Matthew Batt, author of Sugarhouse |
Matthew Batt talks to Colin about fixing up a house, a life, and the lingering stench of old takeout
CGB: Sugarhouse, the Salt lake City neighborhood in which you found your
fixer-upper, contains streets with names like Emerson and Browning. As you say,
there's something American or Emersonian about your desire or conviction to
start from scratch and, more-or-less, rebuild a house yourself. Especially
considering your not knowing the difference at the time between a hammer and a
nail, and "doing it anyway." What in recent memory have you
"done anyway," regardless of a lack of knowledge, with less
favorable or benevolent results? As in, "I didn't know how I'd
react to once again consuming dairy, but I ate the chocolate ice-cream,
anyway! With whip-topping."
MB: I’ve
been mostly really lucky/determined enough to see something through revision
after revision after revision until it’s right or, you know, right enough, but
winter before last when we had a ton of snow in Minnesota and then some warm
weather and then some super cold weather, we got some tremendously robust ice
dams on our roof. People were having theirs jet-washed off for thousands of
dollars and, sadly, still had bad leaks inside and all that. I thought, Surely
there’s a DIY solution here and, sure enough, found a friend who recommended
putting salt in panty hose and slinging them over the ice dams and in a few
hours, she said, you’ll have these tidy little channels for when the ice melts.

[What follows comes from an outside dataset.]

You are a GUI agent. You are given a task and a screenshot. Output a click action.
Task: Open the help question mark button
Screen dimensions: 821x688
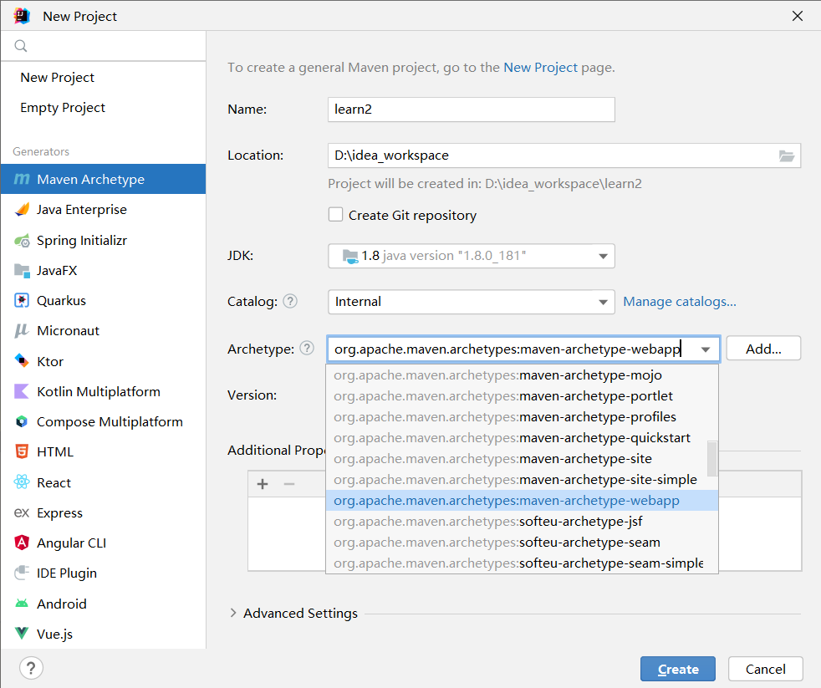click(x=31, y=668)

Well, let’s just say that I spent a little too much time fretting over whether
they should be control top or if they had to match my shoes and not enough time
practicing slinging what are effectively really uncooperative snakes over my
gutter in subzero temperatures while perched atop a twenty foot ladder. When
everything finally melted we had beige stockings hanging from our eaves as
though the neighborhood high school kids had run out of eggs and toilet paper.
It was unfortunate.
What, in terms of labor, proved most difficult, disgusting, or unexpectedly
endearing as a result of your new home having once been full of crack?
The
one thing we never did fix was that whenever we would use the shower, the white
walls would weep this orange, gooey resin. We probably conserved a good deal of
water, we were so scared to be in there for very long.
Amidst repairs, your family life was faltering as well. Did your enthusiasm or
perseverance for this project manufacture from an instinct to simply not let something else implode?
Technically,
things could have been worse. Like maybe in the fine film Red Dawn, Russians could have decided out of the blue to attack the
Midwest and the mountain states, as though they were somehow the key to
controlling the nation. But short of being strafed by a bunch of MIG fighters,
it was the worst year of our life. My dad died, my grandmother died, my wife’s
grandfather died, doctors detected a suspicious mass on my mom’s abdomen, my
grandfather was having prostate trouble, four of our very best friends were
getting divorced, others were having babies while we weren’t . . . no jet
fighters, but we probably wouldn’t have noticed. Our decision to dig in, buy a
house, and fix it up ourselves wasn’t some self-fashioned move to make us
appealing to all the Canadian producers of HGTV (and they are all
Canadian—isn’t that weird?) but rather it was our only option short of
unmerging our book and music collection and trying to decided who was getting
the dog and who was getting the cat.
I laughed out loud at your line about buying a car based on its cup holders,
and other less-than-informed purchase decisions. And I'm just betting you can
name a book or two you've bought based on its cover that defied your
expectations, for better or worse. Anything particularly explosive come to
mind? And any advice for readers who themselves buy books for looks, like
"Keep doing it," or "Way to go!"?
I
am loathe to admit it but I bought the novelization of the movie Rambo. I might have been thinking, What
could be finer than Stallone’s acting prowess? Or what’s better than watching a
very soggy vigilante single-handedly blow up a town? Reading about it! I was
twelve. What can I say? As for readers who buy books for looks—that’s catchy!—I
would say it’s absolutely the way to go if the words don’t matter. Like if you
only want them to stack in chromatically-unified piles—the way those bastards
on HGTV do! (I know, I harbor a lot of resentment toward them. It’s all just an
expression of a secret crush on Candice Olsen.)
Now that you live in Saint Paul, what do you miss most about Salt Lake City
and/or the lingering stench of old takeout?
The
mountains, of course, and the aridity. That rarified, dry mountain air made it
all the easier to smell with—and that, of course, cuts both ways.